— Morbleu ! acheva le vieux marquis, j’avais entendu vanter la courtoisie d’un bandit chevaleresque, nommé Gaspard de Besse ; et j’avoue que j’y avais cru. Aurait-il volé aussi cette gloire ?
— Je ne crois pas, monsieur, dit Gaspard avec un sourire ; et vous l’allez bien voir.
Le héros de Fontenoy avait fait avancer son valet ; et, désignant, du bout de son doigt méprisant, le sac d’écus :
— Prenez d’abord ceci !
Gaspard, souriant, regarda la dame, puis son époux ; et, avec une grâce digne de ses interlocuteurs titrés :
— Fi ! monsieur, fi !… C’est pour rien.
Il était impossible au marquis de deviner ce qu’ainsi Gaspard entendait lui octroyer gratis. Il comprit seulement que son adversaire s’excusait en apprenant qu’il avait devant lui un héros de France.

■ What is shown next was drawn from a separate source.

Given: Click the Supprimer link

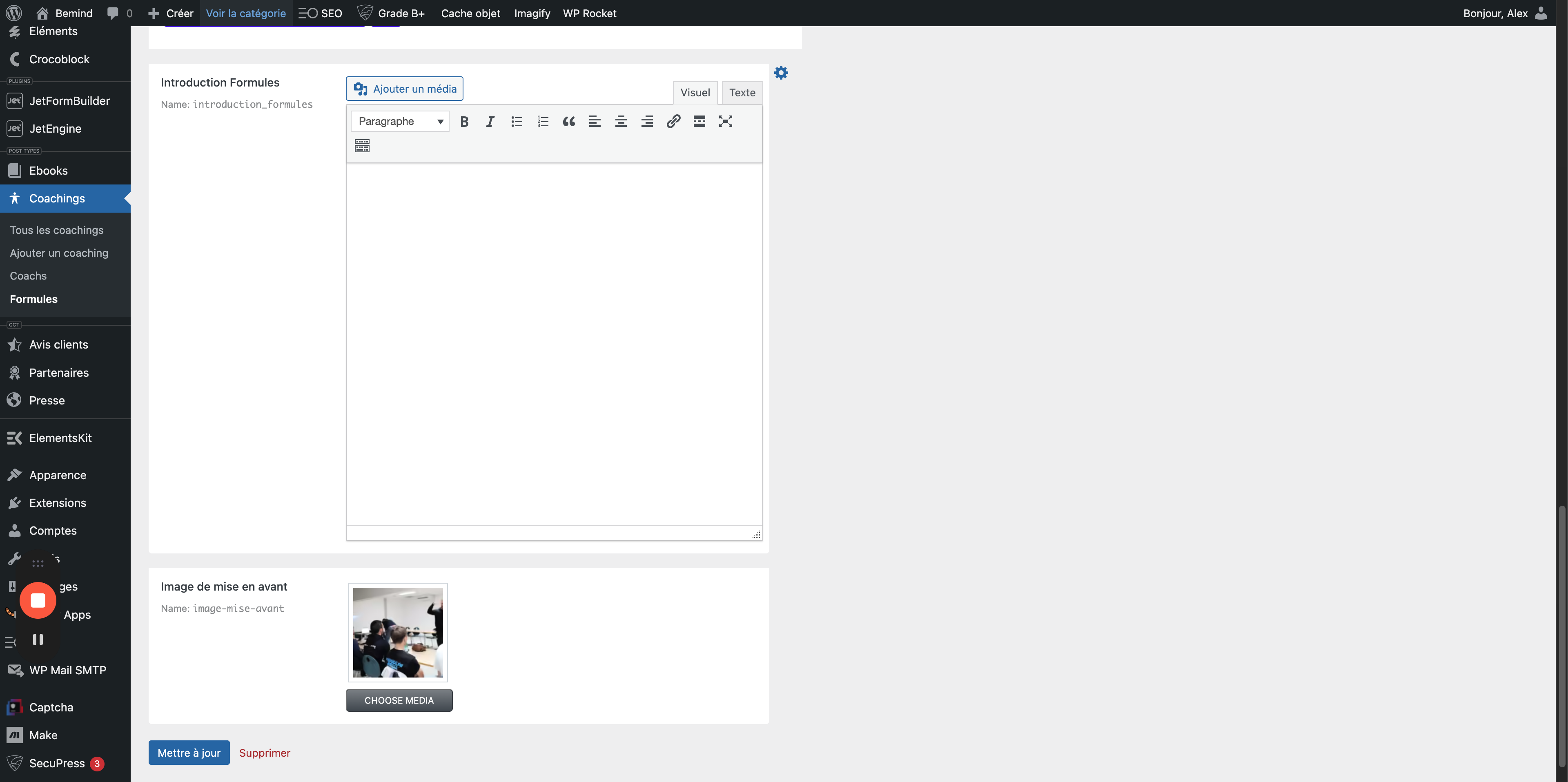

Gaspard attirait une branche du rosier le plus proche ; il cueillit une rose ; et, l’offrant à la marquise :
— Tant de grâce et de beauté demeurent sans prix, madame. Daignez seulement m’accorder la faveur d’accepter cette fleur, en même temps que votre entière liberté. Votre carrosse n’est certainement pas dételé encore ; et l’époux qui chevauchera à la portière est digne de vos plus beaux regards, puisqu’il est un des héros d’une si illustre bataille.